Selected text:
Sub-pattern labeling for pattern matcher #3275

cyclecycle · 2019-02-14T10:01:32Z

cyclecycle
Feb 14, 2019

My problem is that I would like to match patterns based on linguistic annotations, and then label certain tokens within the match, depending on which token_specs those matched tokens correspond to. I therefore need to know which tokens in the match span correspond to which token_specs in the provided patterns. For patterns which don't use operators, this is easy, as the match will be the same length as the pattern, so a corresponding one-to-one list of labels would suffice. For token_specs with operators, it is more complicated, as the number of corresponding tokens in the match is variable.

N.B. Which tokens get which labels is dependent upon their position in a given pattern, so the labeling is tightly coupled to the pattern matching in this context.

I see two solutions:

- Alter the code in matcher.pyx so that for each token added to each open match, also store the current token_spec.
- Reproduce the pattern matching logic in a callback in order to map tokens in the match to token_specs in the pattern.

Am I missing an easier solution? I prefer the former option, so I could fork and attempt to make a satisfactory change. I have no idea whether such a feature would merit its cost for the broader community.

Thanks,

Nick

ines · 2019-02-14T11:20:49Z

ines
Feb 14, 2019
Maintainer

Hi! Do you have an example of a pattern and token spec / subpattern? Just so I can make sure I understand the question and use case correctly.

It does sound like something that should be possible with the current API and without hacking around too much. Maybe you could use two matchers for this? For instance, if pattern A is matched, you could call .as_doc() on the matched span, and then match it again with your other token spec matcher?

0 replies

cyclecycle · 2019-02-14T14:06:27Z

cyclecycle
Feb 14, 2019
Author

Hi ines, thanks a lot for your response.

For example, let's say I have the text:

The action of x on y.

Work instructions: Summarize the thread above in two sentences. The listing that follows has no connection to the thread.

Data lines:
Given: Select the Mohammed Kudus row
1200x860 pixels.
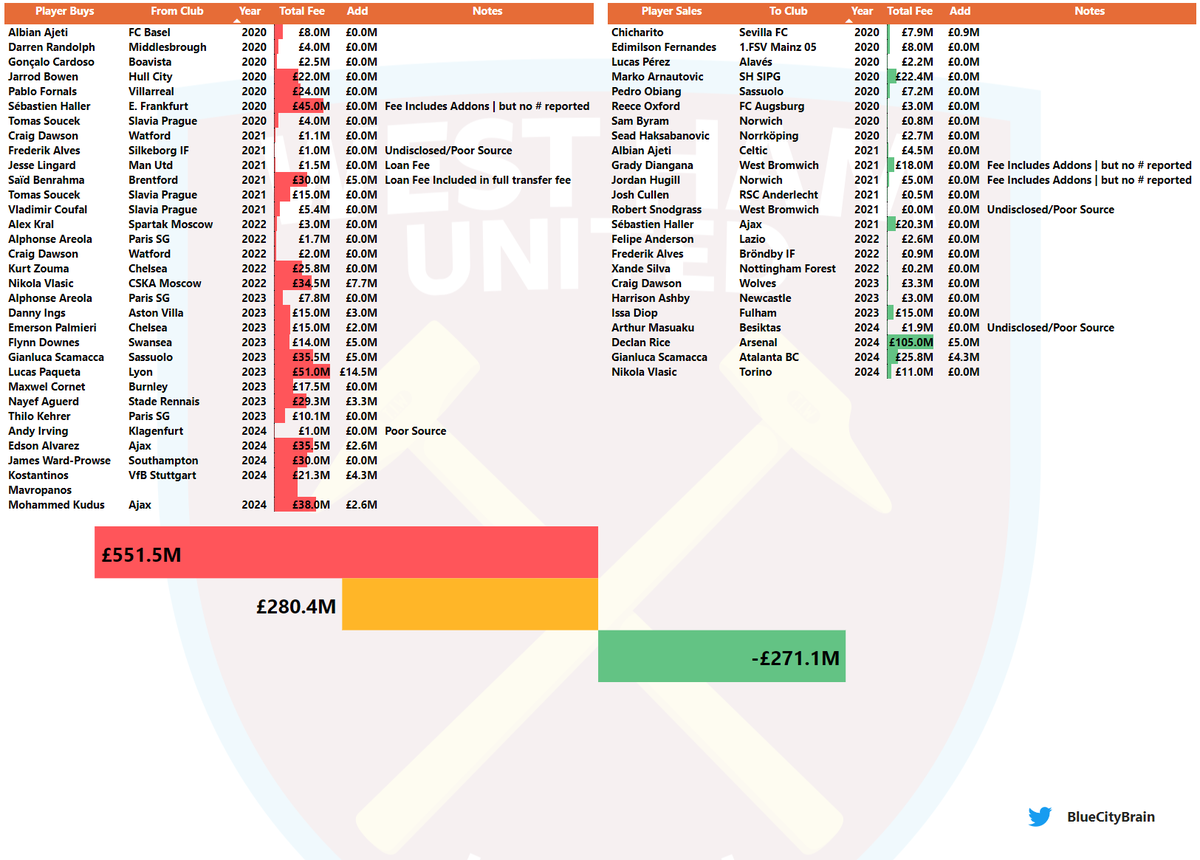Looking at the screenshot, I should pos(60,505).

Finished answer: A user wants to match patterns based on linguistic annotations and then label tokens inside each match by the token_specs they correspond to, which is hard when operators make the number of matched tokens variable. The user considers either changing matcher.pyx to store the current token_spec for each token or reproducing the matching logic in a callback, and a maintainer asks for an example and suggests using two matchers by calling .as_doc() on the matched span and matching it again.